DNA methylation profile predicts survival of patients with resected malignant pleural mesothelioma (MPM)

Abstract

7712 Background: Methylation in different tumor suppressor genes is among the most frequent alterations reported in MPM patients (pts). DNA methylation increases upon immortalization and transformation of human mesothelial cells, and demethylating agents were found to have some activity in MPM. In this study we analysed the methylation status of the promoter region of four candidate genes in MPM: p15INK4BINK4B, p16INK4AINK4A, RASSF1A and NORE1A. Methods: Samples of 79 consecutive MPM pts who underwent surgical procedures (41 extrapleural pneumonectomy (EPP), 32 partial pleurectomy, 6 diagnostic biopsy) at our Institution from 1997 to 2005 were analyzed. DNA was isolated from each paraffin-embedded MPM; the methylation status of the four genes was evaluated by a methylation-specific PCR method (MSP). Correlations between methylation status, clinico-pathological parameters (including proliferation index) and overall survival (OS) were examined in all pts and in the EPP subgroup. Proliferation index was evaluated as percentage of nuclear immunoreactivity/10 high-power field using a mouse monoclonal antibody anti-human Ki-67, clone MIB-1 (DAKO Corporation, Carpinteria, CA). Results: The MSP analysis documented gene promoter methylation in at least one gene in 30 cases (38%). The methylation frequency of each gene was: p15INK4B 15 cases (19%), p16INK4A 9 (11.4%), RASSF1A 16 (20.2%), Nore1A 4 (5.1%). Of the 30 methylated MPMs, 18 (60%) showed only one methylated gene, 10 (33.3%) were methylated in two genes and 2 (6.7%) in three. Methylation in at least one gene was associated to a higher proliferation index (P=0.058, ANOVA), but not to OS, in the whole study population. In pts treated with EPP, the 22 methylated cases showed a trend to a worst OS in comparison to 19 unmethylated cases (median OS 16 months vs 35 months, P=0.066, HR=2.01, 95% CI 0.94–4.30, Cox regression), independently by histology and nodal status.
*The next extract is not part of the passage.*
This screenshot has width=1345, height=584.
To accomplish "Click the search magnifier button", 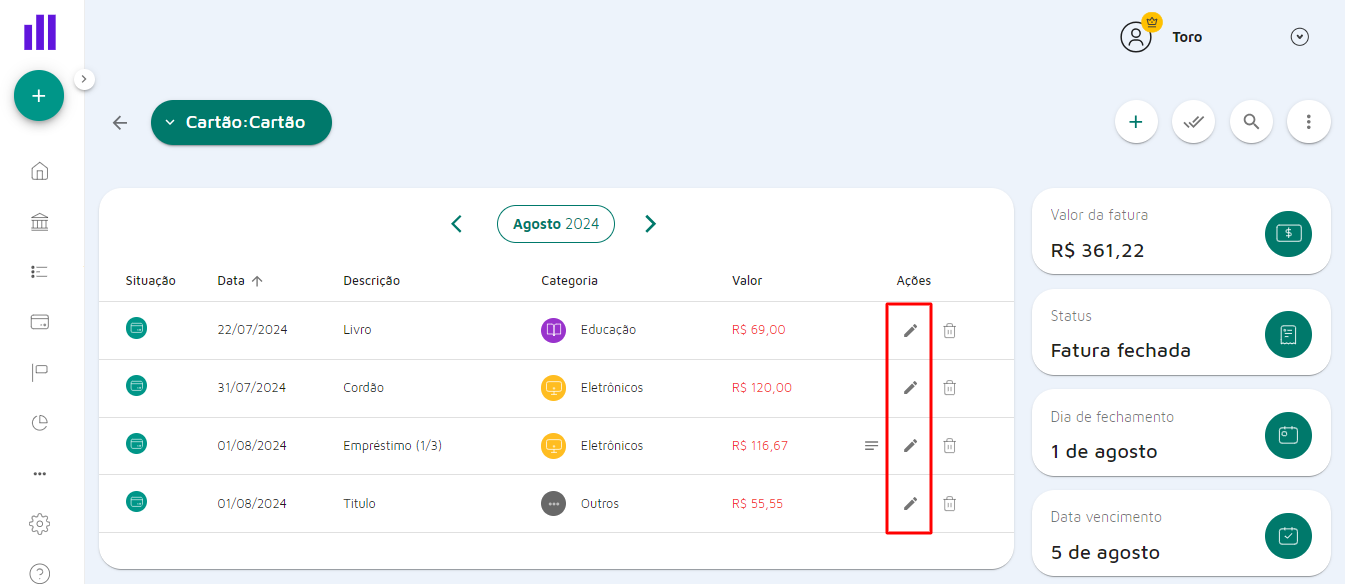I will [x=1251, y=122].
Conclusions: In pts treated with EPP, the methylation profile of p15INK4BINK4B, p16INK4AINK4A, RASSF1A and NORE1A appeared to be an independent prognostic factor for OS. The methylation status was correlated to proliferation rate, indicating a potential role of these oncosuppressor genes in the neoplastic progression of MPM. No significant financial relationships to disclose.